-- Opening Marker --

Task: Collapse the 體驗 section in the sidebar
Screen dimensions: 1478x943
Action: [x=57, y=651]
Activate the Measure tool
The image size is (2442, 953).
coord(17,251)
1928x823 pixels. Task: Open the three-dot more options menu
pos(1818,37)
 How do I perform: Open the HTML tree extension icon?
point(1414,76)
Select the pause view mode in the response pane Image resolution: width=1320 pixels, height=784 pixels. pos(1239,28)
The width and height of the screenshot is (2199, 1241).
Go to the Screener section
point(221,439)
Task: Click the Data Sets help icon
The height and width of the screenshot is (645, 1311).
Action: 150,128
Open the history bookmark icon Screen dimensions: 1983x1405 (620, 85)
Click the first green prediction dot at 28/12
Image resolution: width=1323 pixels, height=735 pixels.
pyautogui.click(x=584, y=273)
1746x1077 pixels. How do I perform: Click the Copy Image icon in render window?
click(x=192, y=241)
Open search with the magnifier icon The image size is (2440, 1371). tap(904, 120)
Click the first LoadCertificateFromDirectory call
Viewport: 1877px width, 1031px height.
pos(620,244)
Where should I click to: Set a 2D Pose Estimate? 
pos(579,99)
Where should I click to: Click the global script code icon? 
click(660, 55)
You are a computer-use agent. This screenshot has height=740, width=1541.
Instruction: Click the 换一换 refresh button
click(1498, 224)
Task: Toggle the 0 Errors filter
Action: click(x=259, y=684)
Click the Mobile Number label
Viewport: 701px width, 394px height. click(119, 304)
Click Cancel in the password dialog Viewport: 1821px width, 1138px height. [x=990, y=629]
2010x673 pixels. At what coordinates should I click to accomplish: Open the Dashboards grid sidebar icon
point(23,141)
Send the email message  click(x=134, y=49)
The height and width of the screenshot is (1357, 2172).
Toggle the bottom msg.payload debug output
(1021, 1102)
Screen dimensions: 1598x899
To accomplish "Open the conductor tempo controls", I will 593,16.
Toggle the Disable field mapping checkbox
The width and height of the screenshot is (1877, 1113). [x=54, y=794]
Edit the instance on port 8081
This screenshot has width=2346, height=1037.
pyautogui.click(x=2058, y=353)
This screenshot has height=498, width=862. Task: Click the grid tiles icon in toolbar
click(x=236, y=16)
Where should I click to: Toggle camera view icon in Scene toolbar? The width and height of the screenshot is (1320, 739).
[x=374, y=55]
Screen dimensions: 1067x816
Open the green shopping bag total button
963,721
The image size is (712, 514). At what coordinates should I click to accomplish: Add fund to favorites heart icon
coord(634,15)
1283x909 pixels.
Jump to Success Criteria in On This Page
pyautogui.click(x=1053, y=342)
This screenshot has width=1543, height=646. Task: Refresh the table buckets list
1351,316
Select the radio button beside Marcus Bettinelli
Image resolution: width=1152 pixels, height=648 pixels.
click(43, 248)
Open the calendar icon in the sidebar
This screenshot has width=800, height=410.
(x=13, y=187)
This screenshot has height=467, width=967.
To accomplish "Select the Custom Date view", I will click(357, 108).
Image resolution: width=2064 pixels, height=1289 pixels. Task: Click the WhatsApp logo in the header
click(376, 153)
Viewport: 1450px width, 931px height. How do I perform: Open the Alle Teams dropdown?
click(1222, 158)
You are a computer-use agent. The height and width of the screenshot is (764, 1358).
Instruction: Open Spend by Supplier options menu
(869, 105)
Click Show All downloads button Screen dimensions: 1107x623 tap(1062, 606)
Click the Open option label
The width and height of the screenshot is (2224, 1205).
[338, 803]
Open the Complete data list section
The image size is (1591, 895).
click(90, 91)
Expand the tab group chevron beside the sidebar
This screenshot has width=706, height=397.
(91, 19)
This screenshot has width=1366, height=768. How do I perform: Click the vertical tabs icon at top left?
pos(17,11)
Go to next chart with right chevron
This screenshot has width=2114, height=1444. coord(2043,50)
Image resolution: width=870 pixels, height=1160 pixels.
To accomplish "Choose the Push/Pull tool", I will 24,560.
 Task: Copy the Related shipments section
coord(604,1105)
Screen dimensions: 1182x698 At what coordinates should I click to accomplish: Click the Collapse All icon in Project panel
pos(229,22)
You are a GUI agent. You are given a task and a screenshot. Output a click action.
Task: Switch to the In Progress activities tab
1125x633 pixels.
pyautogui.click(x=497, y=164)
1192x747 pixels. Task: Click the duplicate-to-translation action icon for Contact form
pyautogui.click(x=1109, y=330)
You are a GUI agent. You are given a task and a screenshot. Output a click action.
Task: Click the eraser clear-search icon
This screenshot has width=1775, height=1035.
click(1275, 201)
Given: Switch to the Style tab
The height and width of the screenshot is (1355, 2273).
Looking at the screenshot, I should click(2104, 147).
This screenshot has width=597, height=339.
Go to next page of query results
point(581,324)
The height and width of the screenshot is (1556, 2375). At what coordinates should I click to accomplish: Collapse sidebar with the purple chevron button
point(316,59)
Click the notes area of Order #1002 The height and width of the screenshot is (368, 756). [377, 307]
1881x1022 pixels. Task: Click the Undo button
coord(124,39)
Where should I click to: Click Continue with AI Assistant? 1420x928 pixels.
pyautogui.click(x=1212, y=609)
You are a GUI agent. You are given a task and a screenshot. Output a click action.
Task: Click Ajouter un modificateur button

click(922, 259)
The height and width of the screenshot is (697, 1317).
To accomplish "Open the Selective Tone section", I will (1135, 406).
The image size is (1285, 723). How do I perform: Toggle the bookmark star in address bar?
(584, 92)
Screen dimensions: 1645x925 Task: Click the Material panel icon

-- Closing Marker --

- EXERCISE AIM
Every line of the material that holds the word "will" must be found and copied.

- REPLY
To accomplish "Open the conductor tempo controls", I will 593,16.
To accomplish "Select the Custom Date view", I will click(357, 108).
To accomplish "Choose the Push/Pull tool", I will 24,560.
To accomplish "Open the Selective Tone section", I will (1135, 406).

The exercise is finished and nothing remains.